Description of the task: Copy each line of the material beneath that holds the word "will".

───── Records for this task ─────

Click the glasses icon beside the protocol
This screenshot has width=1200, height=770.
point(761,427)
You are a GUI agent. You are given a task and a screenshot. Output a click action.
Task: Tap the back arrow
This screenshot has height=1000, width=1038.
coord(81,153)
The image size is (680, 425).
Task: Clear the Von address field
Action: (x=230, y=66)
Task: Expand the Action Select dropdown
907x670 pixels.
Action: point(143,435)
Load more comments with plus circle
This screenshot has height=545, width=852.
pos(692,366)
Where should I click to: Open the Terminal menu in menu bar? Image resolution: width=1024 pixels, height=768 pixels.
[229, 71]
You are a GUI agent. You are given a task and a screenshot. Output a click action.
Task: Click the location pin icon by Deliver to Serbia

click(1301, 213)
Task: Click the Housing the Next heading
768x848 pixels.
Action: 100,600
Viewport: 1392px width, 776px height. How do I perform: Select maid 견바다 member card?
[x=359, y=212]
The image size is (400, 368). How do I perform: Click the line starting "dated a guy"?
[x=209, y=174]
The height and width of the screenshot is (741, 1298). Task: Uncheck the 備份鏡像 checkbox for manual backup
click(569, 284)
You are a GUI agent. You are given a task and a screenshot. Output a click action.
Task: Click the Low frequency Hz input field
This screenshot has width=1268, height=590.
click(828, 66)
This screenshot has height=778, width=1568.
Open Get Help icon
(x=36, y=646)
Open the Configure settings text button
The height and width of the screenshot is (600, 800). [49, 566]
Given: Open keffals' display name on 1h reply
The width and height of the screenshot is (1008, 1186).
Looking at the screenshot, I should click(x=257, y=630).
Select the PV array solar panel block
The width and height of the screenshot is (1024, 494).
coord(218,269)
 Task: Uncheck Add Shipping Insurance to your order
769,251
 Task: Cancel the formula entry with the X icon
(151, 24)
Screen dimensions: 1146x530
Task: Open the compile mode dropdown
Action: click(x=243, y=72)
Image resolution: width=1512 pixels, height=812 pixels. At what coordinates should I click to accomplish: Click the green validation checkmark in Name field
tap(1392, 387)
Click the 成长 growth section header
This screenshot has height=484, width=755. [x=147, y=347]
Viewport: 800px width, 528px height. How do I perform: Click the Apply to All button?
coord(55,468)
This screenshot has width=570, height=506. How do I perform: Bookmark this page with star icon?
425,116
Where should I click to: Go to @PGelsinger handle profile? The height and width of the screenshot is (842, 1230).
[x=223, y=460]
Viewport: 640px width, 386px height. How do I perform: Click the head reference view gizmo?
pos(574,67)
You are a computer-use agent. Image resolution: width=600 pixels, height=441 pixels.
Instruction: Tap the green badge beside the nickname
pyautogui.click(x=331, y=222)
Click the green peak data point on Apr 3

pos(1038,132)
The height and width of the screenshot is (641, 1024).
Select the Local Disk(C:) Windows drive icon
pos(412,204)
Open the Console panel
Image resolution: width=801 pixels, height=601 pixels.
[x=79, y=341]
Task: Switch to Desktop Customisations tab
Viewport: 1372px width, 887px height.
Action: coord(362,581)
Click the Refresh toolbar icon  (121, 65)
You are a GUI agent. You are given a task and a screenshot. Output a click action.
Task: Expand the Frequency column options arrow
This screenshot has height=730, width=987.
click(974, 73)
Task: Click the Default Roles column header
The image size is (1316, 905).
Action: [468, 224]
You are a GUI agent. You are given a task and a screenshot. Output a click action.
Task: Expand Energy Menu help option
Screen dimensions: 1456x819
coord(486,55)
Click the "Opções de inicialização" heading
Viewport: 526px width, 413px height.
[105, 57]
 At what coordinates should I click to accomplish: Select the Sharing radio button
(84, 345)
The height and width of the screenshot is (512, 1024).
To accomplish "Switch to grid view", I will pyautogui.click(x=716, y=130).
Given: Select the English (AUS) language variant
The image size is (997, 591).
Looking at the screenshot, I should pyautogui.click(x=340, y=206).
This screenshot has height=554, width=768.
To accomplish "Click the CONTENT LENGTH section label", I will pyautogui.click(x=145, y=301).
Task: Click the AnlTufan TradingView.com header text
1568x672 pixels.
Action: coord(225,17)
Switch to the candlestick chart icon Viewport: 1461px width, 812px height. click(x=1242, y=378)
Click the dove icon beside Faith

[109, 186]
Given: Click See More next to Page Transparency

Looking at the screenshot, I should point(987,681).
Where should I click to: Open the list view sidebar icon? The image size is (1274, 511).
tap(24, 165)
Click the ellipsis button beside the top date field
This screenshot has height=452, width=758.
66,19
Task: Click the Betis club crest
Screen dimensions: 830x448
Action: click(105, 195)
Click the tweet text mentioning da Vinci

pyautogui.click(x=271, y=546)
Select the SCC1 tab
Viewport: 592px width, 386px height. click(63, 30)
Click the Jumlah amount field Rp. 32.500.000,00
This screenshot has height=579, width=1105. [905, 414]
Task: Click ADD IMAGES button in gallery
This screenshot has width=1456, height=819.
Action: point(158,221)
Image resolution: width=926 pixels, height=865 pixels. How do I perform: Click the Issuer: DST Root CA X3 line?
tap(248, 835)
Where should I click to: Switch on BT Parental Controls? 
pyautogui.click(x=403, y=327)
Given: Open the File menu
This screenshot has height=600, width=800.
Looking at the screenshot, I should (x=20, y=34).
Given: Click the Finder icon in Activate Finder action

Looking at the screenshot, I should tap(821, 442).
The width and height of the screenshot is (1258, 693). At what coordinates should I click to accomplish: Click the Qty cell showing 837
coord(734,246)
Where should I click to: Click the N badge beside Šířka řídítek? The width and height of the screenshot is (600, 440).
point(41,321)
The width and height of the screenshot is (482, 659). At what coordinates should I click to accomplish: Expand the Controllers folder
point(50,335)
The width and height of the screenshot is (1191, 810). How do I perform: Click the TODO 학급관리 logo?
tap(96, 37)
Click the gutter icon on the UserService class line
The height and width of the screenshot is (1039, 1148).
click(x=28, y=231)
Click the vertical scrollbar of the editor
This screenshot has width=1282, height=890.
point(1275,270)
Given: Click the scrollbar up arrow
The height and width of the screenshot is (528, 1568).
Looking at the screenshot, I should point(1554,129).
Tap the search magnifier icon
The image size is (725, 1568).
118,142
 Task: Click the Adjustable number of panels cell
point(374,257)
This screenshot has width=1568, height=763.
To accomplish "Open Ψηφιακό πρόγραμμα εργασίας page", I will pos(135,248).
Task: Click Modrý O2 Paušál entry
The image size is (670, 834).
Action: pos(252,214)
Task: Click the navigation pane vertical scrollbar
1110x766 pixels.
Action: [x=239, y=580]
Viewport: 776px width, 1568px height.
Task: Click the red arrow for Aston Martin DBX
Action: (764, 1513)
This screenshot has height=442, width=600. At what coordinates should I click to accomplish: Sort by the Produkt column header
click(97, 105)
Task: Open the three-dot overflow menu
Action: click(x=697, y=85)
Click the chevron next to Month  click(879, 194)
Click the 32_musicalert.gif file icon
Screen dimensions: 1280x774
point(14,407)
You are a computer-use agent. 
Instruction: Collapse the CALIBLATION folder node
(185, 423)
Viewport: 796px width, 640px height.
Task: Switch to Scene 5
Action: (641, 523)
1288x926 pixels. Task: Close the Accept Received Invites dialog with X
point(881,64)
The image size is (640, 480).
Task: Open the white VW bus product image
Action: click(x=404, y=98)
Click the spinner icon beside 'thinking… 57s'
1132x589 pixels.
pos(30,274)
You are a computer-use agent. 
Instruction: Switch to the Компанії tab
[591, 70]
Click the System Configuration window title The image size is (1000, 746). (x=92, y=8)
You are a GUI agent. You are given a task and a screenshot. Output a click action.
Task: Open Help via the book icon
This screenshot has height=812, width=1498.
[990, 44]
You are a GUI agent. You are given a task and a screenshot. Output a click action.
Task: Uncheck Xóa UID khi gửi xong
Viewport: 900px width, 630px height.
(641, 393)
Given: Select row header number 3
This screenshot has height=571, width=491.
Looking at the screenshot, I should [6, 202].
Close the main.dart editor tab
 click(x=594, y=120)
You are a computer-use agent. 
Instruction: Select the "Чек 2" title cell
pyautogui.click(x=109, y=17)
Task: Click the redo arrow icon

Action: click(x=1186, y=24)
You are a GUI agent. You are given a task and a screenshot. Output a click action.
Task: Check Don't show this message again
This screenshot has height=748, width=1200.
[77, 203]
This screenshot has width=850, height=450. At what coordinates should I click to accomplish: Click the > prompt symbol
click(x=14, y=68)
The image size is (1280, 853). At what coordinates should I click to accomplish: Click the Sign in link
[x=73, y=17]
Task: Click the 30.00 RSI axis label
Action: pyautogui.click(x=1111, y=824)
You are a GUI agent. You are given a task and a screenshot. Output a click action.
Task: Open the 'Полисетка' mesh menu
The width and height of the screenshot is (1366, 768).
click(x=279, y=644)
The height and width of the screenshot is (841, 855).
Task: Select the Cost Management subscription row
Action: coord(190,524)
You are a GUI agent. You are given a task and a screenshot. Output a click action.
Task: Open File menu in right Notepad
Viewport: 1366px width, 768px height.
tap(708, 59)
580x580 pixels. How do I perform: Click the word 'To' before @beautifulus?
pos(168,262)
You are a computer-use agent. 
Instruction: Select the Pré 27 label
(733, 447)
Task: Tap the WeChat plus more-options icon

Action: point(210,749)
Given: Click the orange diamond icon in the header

─────

Written reply:
To accomplish "Switch to grid view", I will pyautogui.click(x=716, y=130).
To accomplish "Click the CONTENT LENGTH section label", I will pyautogui.click(x=145, y=301).
To accomplish "Open Ψηφιακό πρόγραμμα εργασίας page", I will pos(135,248).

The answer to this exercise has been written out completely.